## [抜粋本文]
----------
南カフカス地方の旧ソ連構成国、ジョージア(グルジア)の議会は14日、スパイ活動の抑止を名目とした「外国の影響の透明性に関する法案」を賛成多数で可決した。タス通信などが伝えた。首都トビリシでは12日ごろから、法案に反対する国民らが20万人規模とされる大規模な抗議デモを実施。治安当局が鎮圧に乗り出し、14日までにデモ参加者数十人を拘束した。

法案に対しては、ジョージアが加盟を目指す欧州連合(EU)や米国も反対の立場を表明。法案の可決でジョージアと欧米の関係悪化は避けられない情勢だ。

法案は、外国から一定の資金提供を受けて活動する団体を事実上のスパイとみなして当局への財務報告を義務付け、違反した場合は罰金を科すとする内容。4月上旬にコバヒゼ政権の与党「ジョージアの夢」が議会に提出していた。

ただ、類似の法律「外国の代理人法」が施行されているロシアでは、プーチン政権が反体制派勢力や人権団体、独立系メディアなどを弾圧する道具として同法を活用している。このためデモ隊は、コバヒゼ政権がロシアのように法律を恣意(しい)的に運用し、政治弾圧に使う恐れがあると反発。「EU加盟が遠のく」とも主張し、法案に抗議するデモを繰り返してきた。
----------
## [課題 A]
記録の冒頭から始まり「(1025, 110)」を含む行で終わる範囲を、両端の行も含めて一字一句そのまま返してもらえますか。画像は省いてください。
----------
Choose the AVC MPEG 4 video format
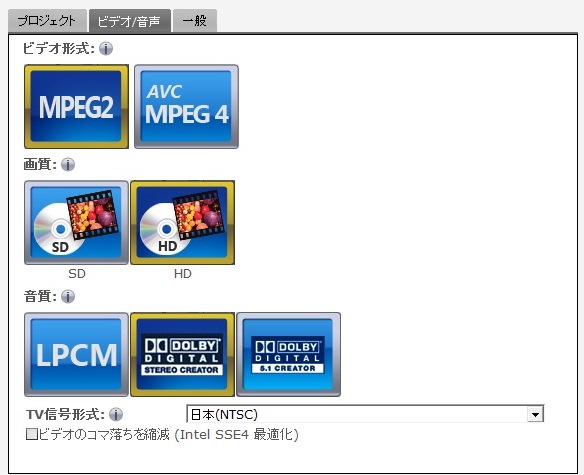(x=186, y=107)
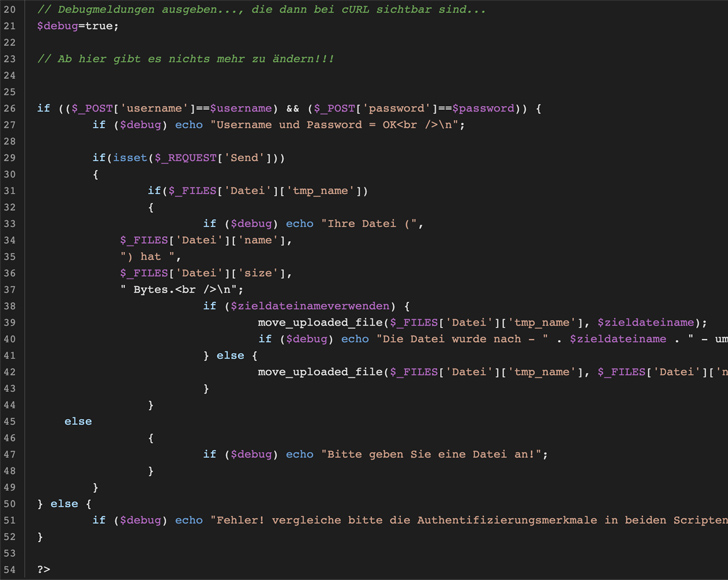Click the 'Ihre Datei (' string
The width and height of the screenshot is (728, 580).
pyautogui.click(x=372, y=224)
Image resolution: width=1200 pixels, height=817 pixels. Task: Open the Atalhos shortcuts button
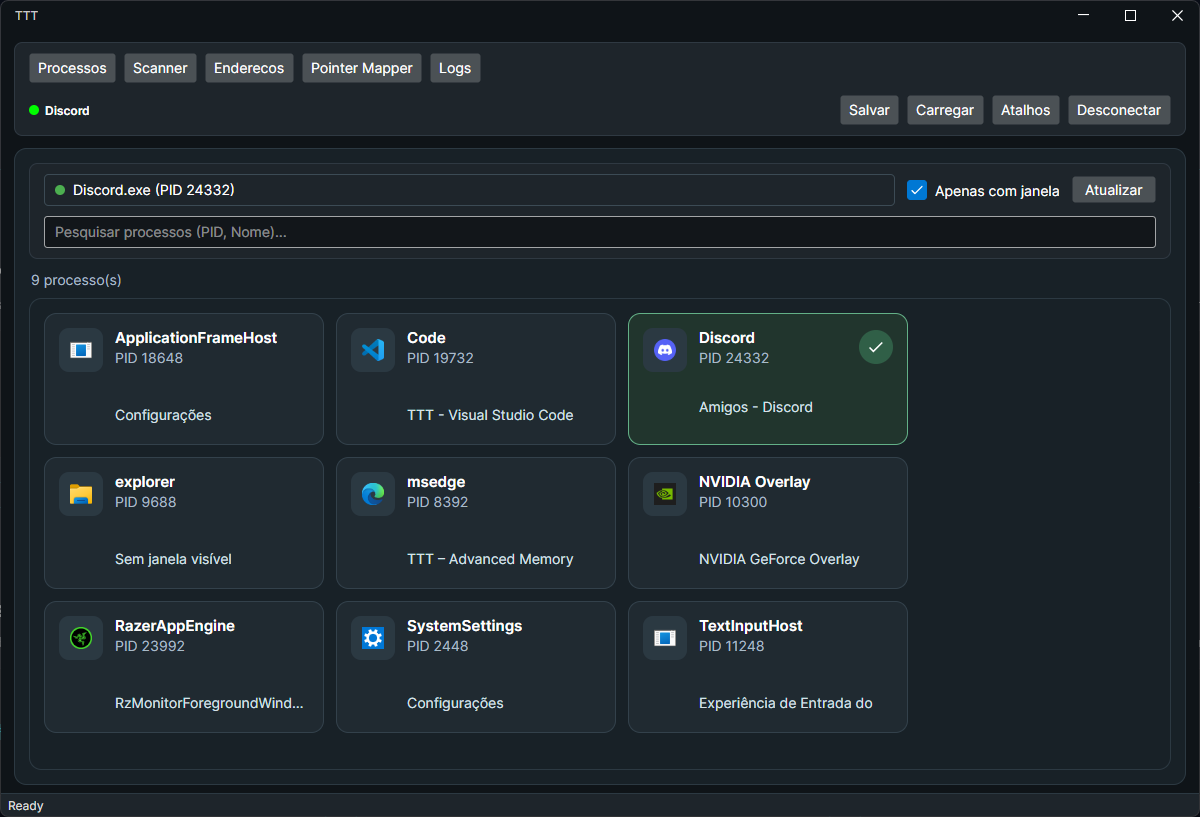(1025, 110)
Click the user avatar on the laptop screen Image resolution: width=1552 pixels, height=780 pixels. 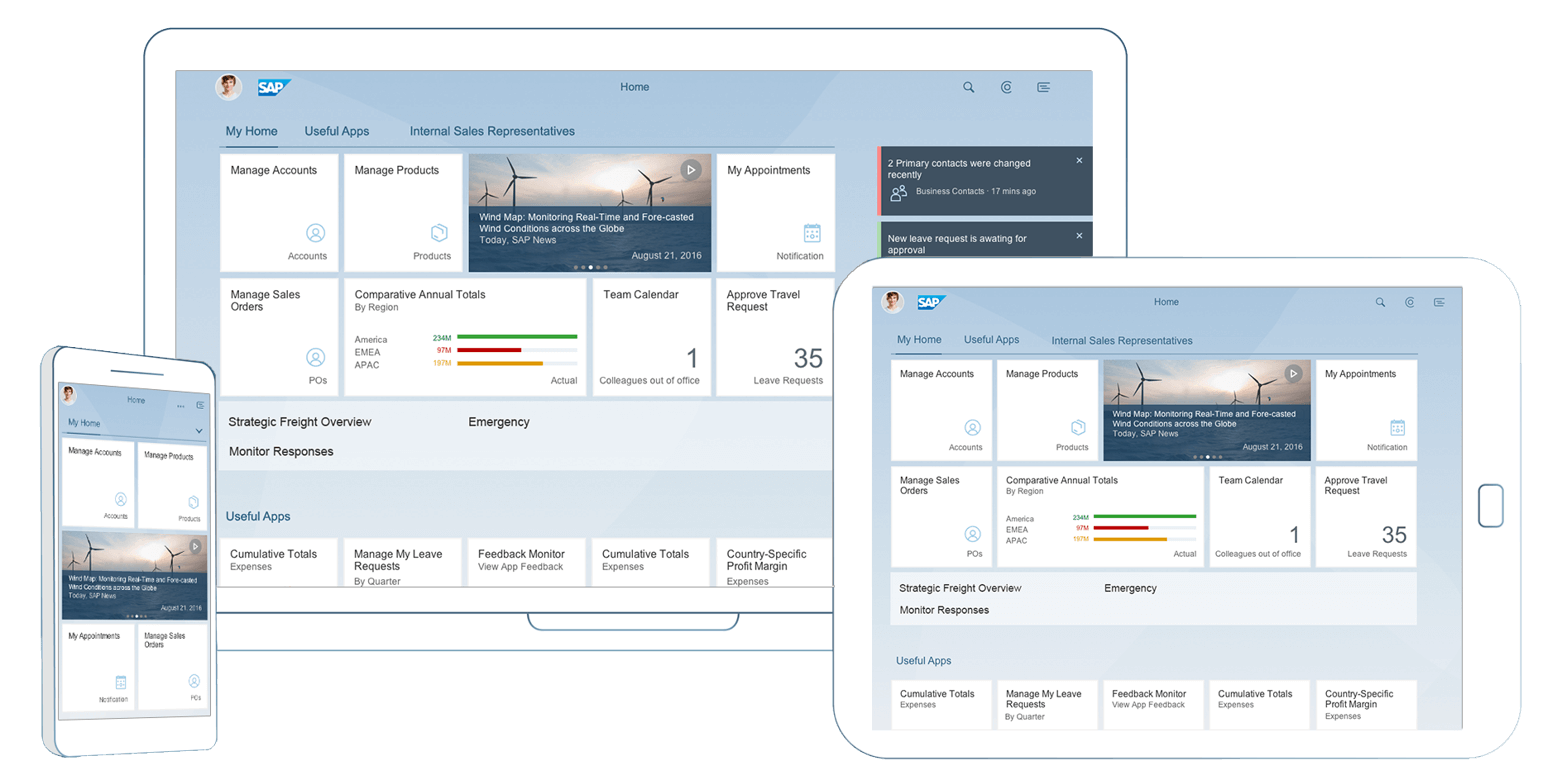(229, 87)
----------
## [課題 B]
抜粋本文のうち「南カフカス地方の旧ソ連構成国」から始まり「係悪化は避けられない情勢だ。」で終わる部分を、一字一句違えずに打ち直してもらえますか。

## [解答 A]
Choose the AVC MPEG 4 video format
(x=186, y=107)
Click the 'Ihre Datei (' string
The width and height of the screenshot is (728, 580).
pyautogui.click(x=372, y=224)
Image resolution: width=1200 pixels, height=817 pixels. Task: Open the Atalhos shortcuts button
(1025, 110)

## [解答 B]
南カフカス地方の旧ソ連構成国、ジョージア(グルジア)の議会は14日、スパイ活動の抑止を名目とした「外国の影響の透明性に関する法案」を賛成多数で可決した。タス通信などが伝えた。首都トビリシでは12日ごろから、法案に反対する国民らが20万人規模とされる大規模な抗議デモを実施。治安当局が鎮圧に乗り出し、14日までにデモ参加者数十人を拘束した。

法案に対しては、ジョージアが加盟を目指す欧州連合(EU)や米国も反対の立場を表明。法案の可決でジョージアと欧米の関係悪化は避けられない情勢だ。